In: Accounting
Discuss the following concepts: (10)
Realization concept
Matching concept
REALIZATION CONCEPT:
As per this concept revenue can be recognised only when the goods and services associated with the revenue has been delivered or rendered.
Therefore revenue can be recognised only if the same has been earned or received.
Auditors verifies this principle to ensure that whether the revenues booked by a client are valid.
Example:
A customer pays $ 6000 in advance for a full year of software support.
The software provider cannot not realize the $ 6000 of revenue until it has rendered the full services.
MATCHING CONCEPT:
This concept makes ensure that the revenues and expenses are recognized in the same period.
It means that the revenue and expenses should be recorded in the books at the same time.
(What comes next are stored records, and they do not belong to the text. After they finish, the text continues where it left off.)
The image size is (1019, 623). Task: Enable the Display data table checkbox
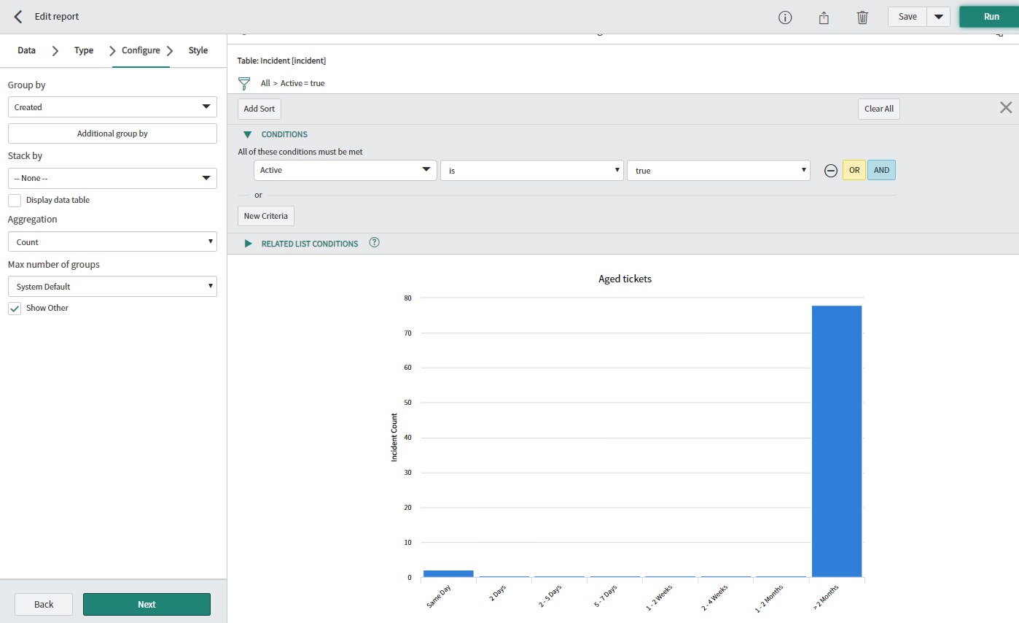pyautogui.click(x=13, y=200)

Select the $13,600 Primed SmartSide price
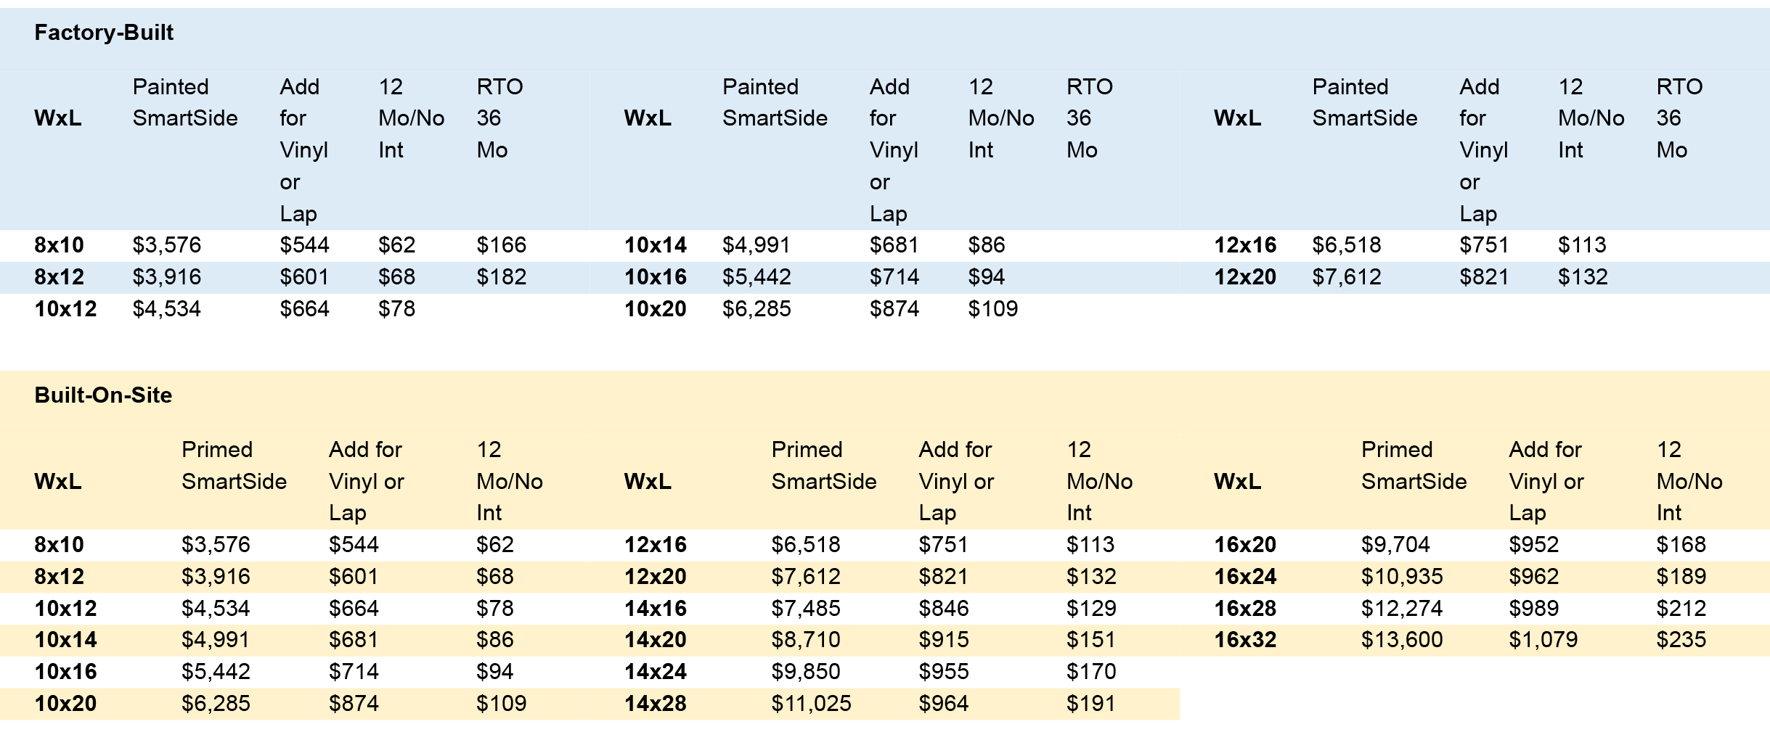[x=1402, y=640]
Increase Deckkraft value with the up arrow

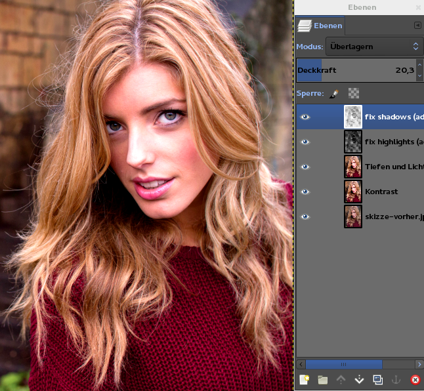[x=419, y=66]
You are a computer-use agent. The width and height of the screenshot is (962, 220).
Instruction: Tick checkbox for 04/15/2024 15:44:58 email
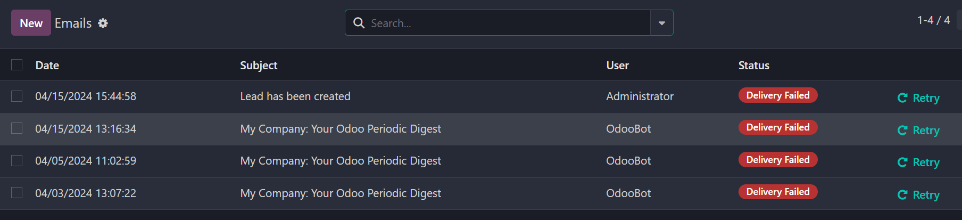coord(17,96)
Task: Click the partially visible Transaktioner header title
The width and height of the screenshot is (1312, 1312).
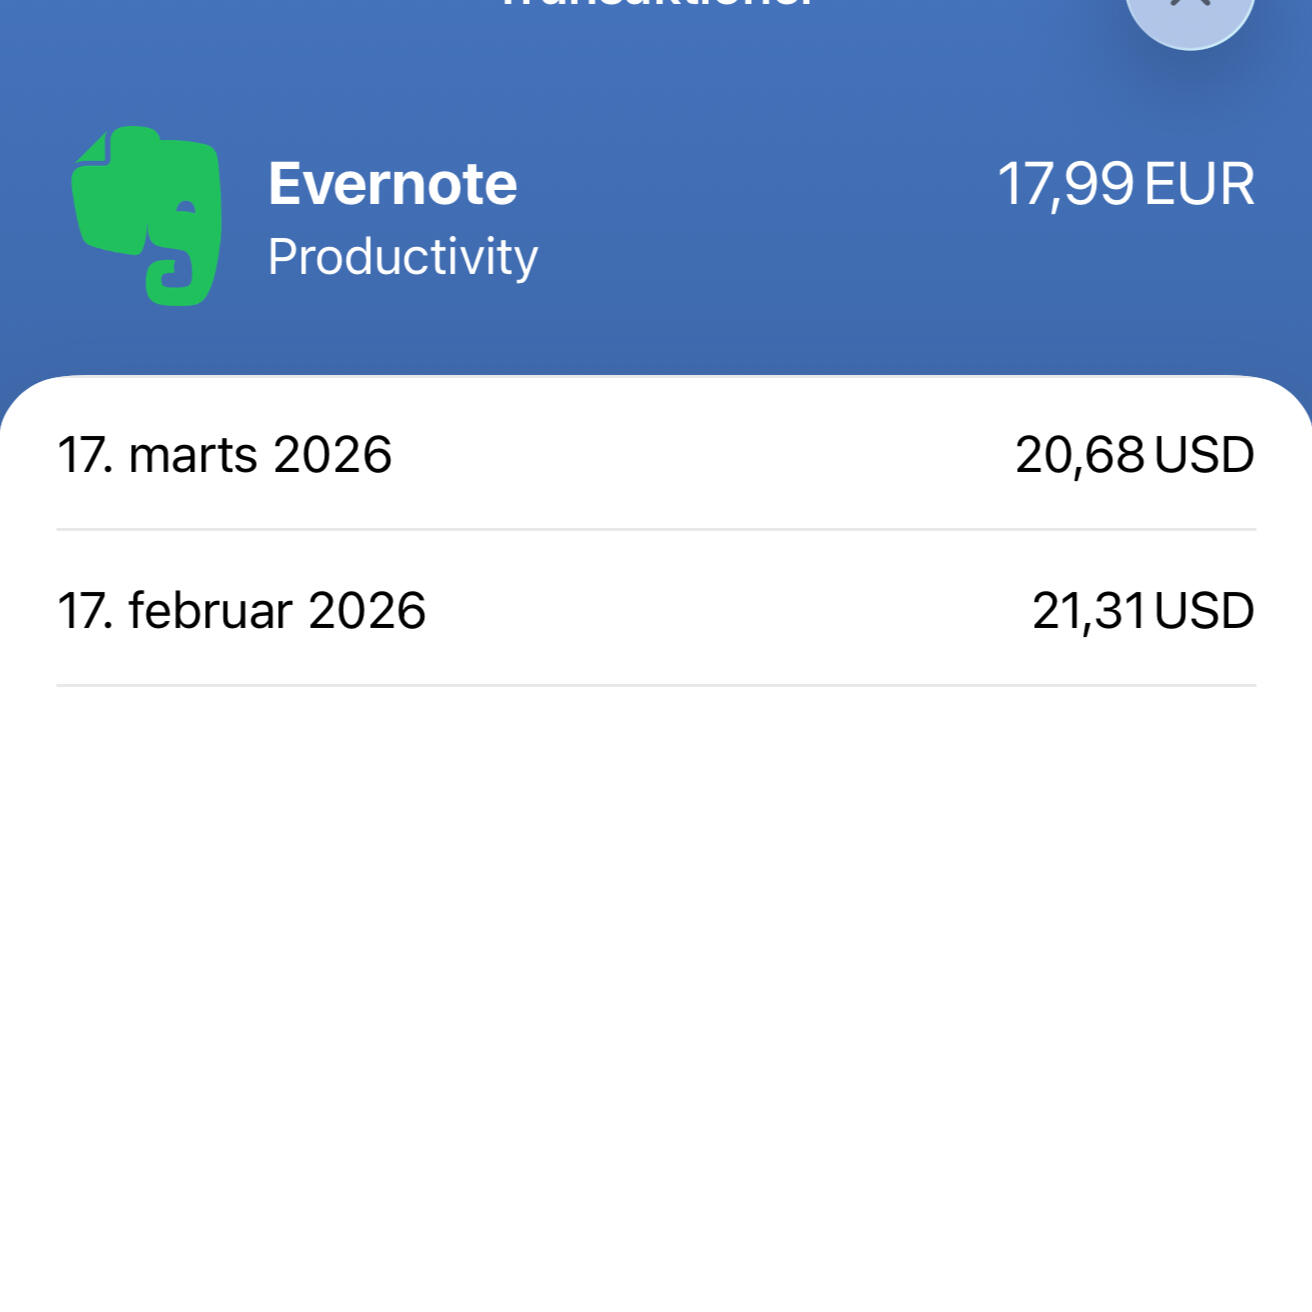Action: tap(656, 5)
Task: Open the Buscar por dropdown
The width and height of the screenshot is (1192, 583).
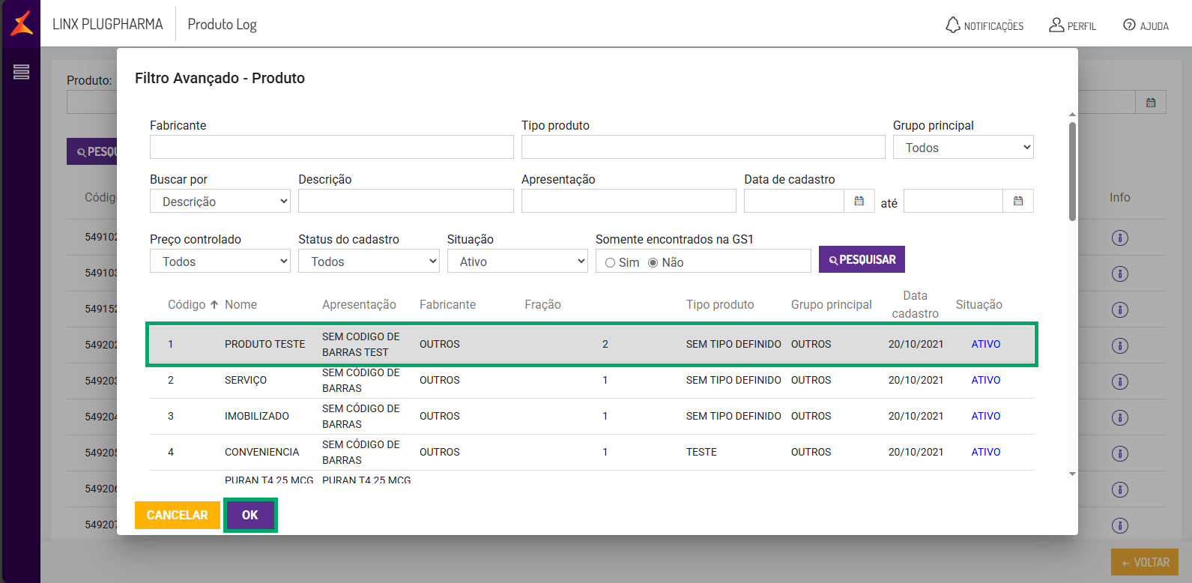Action: pyautogui.click(x=220, y=202)
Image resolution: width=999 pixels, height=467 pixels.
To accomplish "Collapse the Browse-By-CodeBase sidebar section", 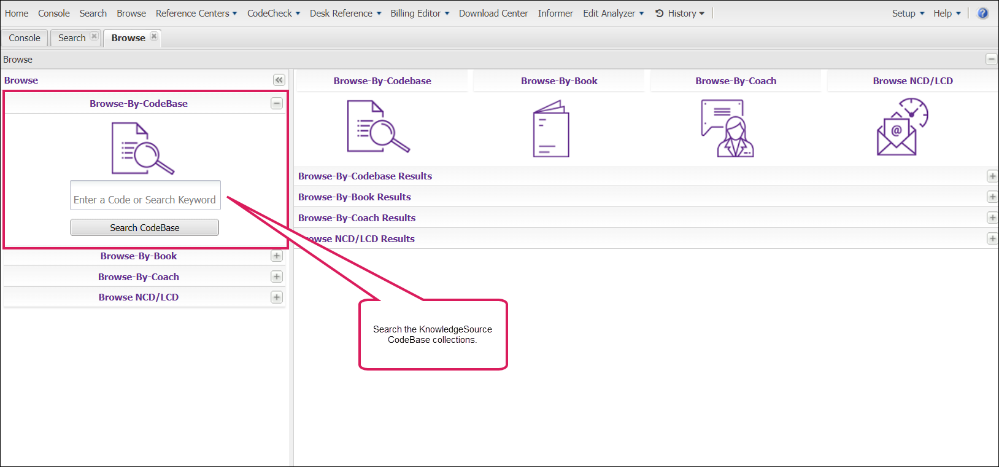I will tap(277, 103).
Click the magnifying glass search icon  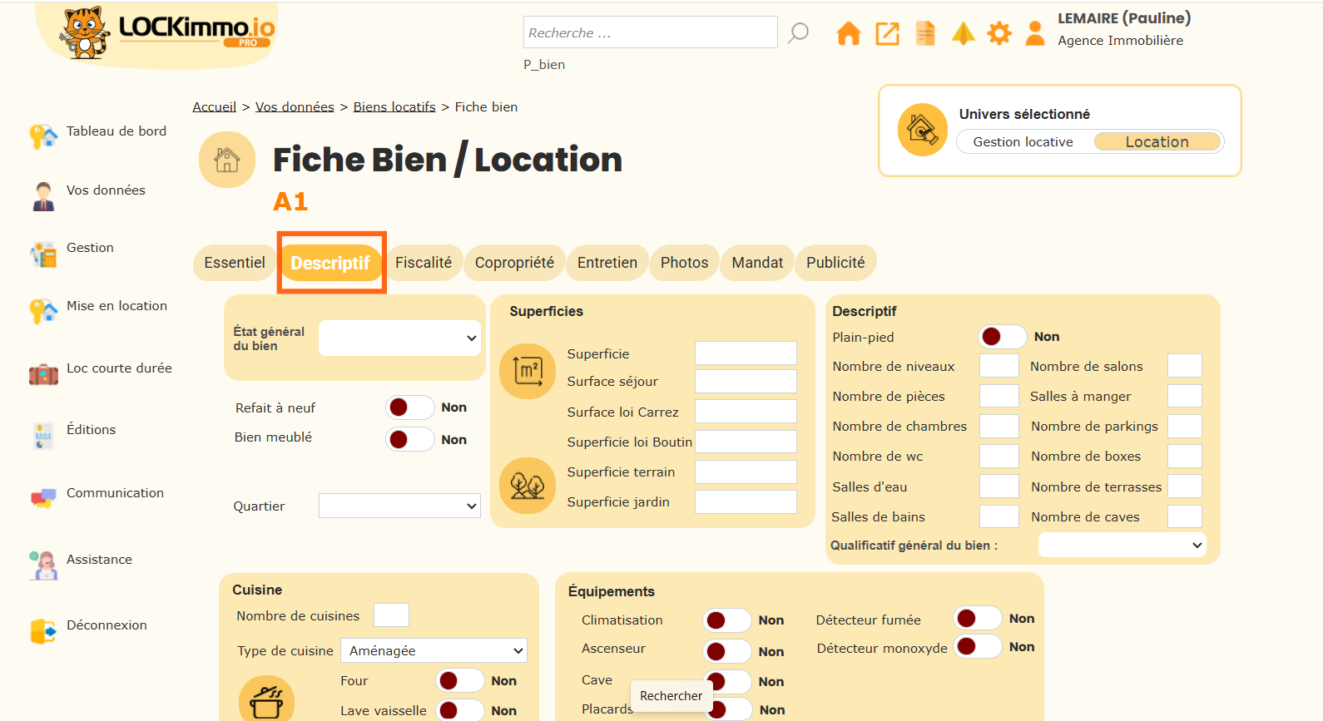(798, 32)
This concept follows the accrual basis of accounting.
In short it means that the expenses are incurred by an organisation must be recordedin the profit and loss statement in the acounting period in which the revenue to these expenses is earned.
Matching concept results in a fair presentation of the financial statements of an organisation.
EXAMPLE:
A company purchased equipment costing $1,00,000 having useful life of 10 years. Depriciation is charged on straight line basis.
Therefore as per matching concept the company will charge depricitaion in 10 years and equal amount of $10,000 every year.